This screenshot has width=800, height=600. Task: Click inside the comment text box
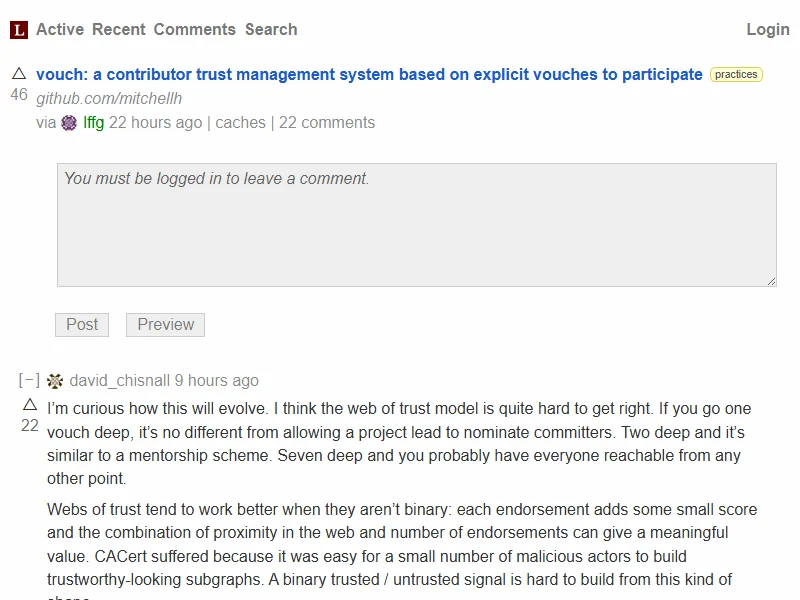tap(416, 225)
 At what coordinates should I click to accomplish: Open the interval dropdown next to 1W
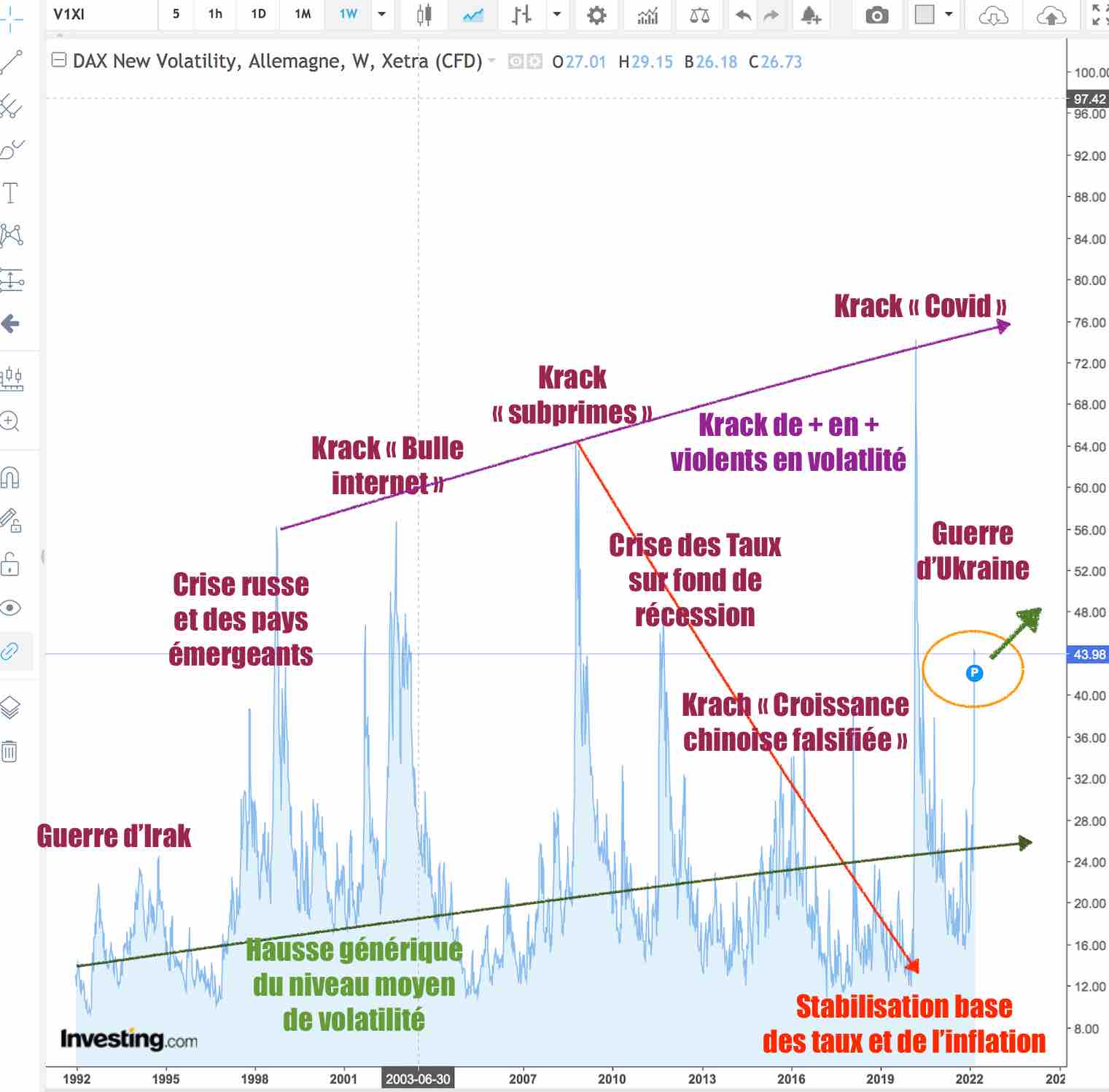(381, 15)
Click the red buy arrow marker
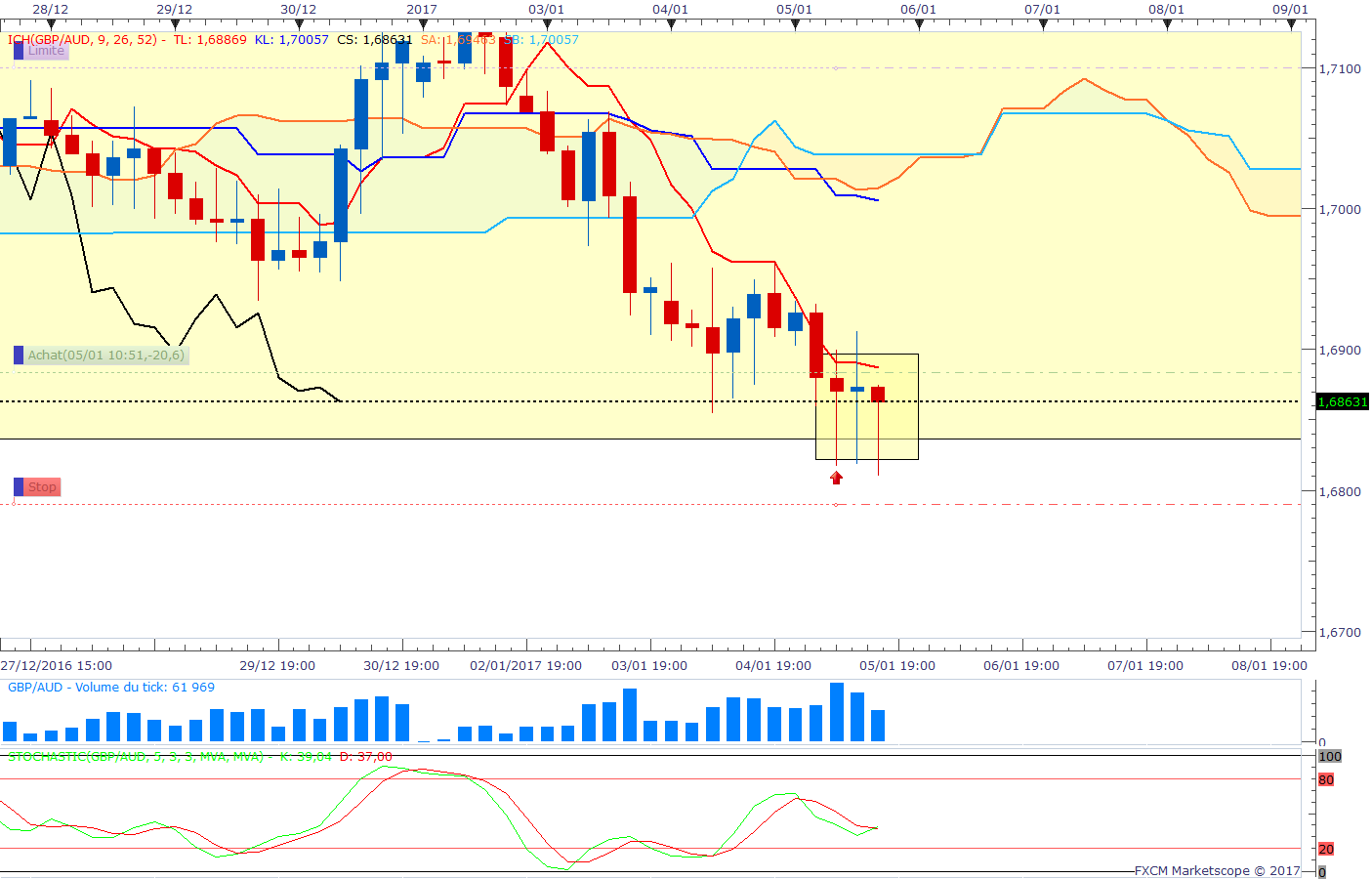 [x=836, y=478]
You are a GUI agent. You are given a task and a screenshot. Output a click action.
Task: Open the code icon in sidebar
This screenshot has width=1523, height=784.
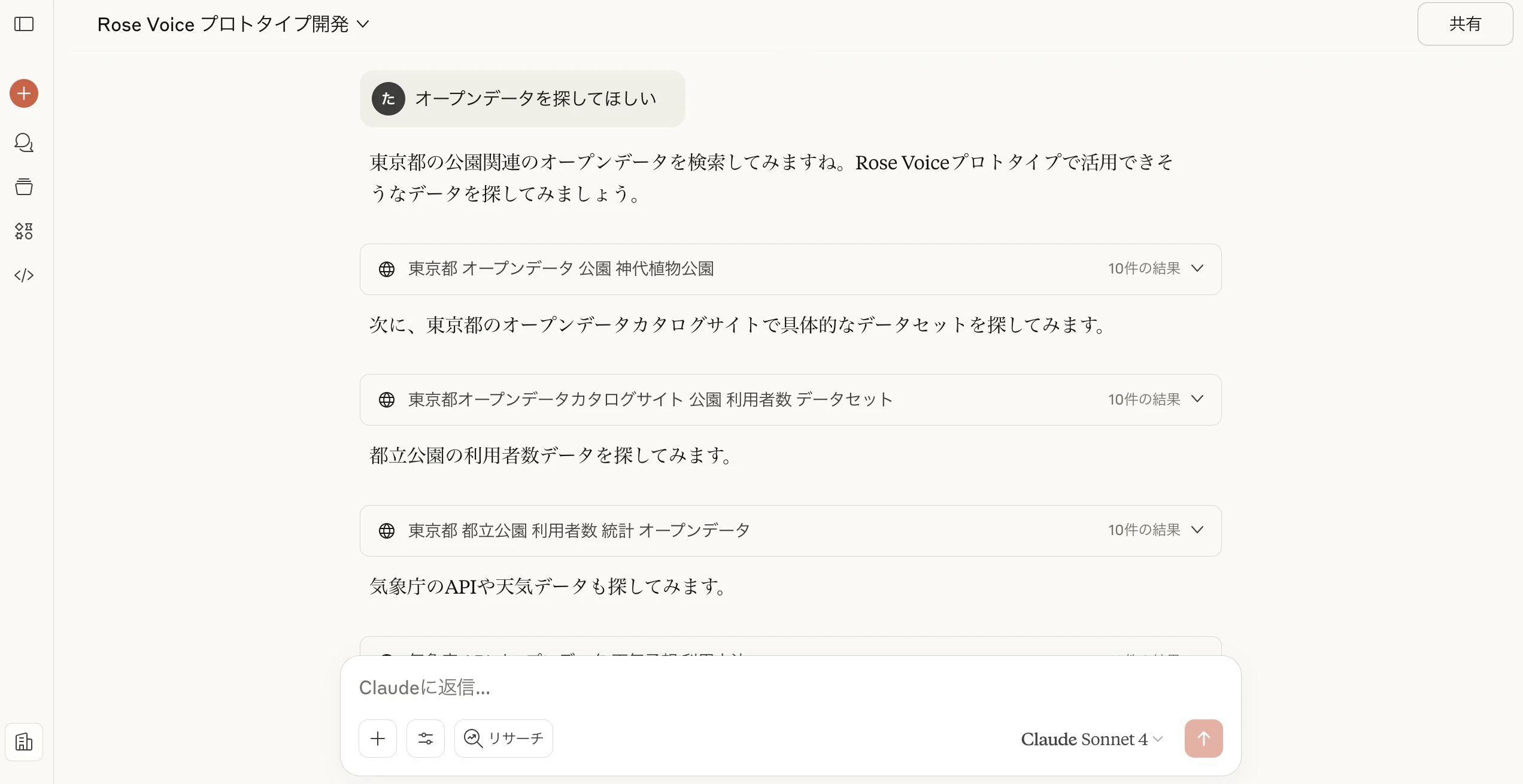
===============
Rescale the listing by rewriting every line, requests included, with each coordinate in the answers multiplied by 1.3 and rounded to a whole number (halves round up). Keep the numbers in the requests as they are, and leave the pictures out.

**SOLUTION TO THE PROBLEM:**
This screenshot has width=800, height=600. Task: Click inside the comment text box
tap(541, 293)
 At what coordinates should I click to accomplish: Open the interval dropdown next to 1W
(495, 20)
Click the red buy arrow marker
 [x=1087, y=621]
You are a GUI agent. You are given a task and a screenshot. Output a click action.
Task: Open the code icon in sidebar
This screenshot has width=1523, height=784.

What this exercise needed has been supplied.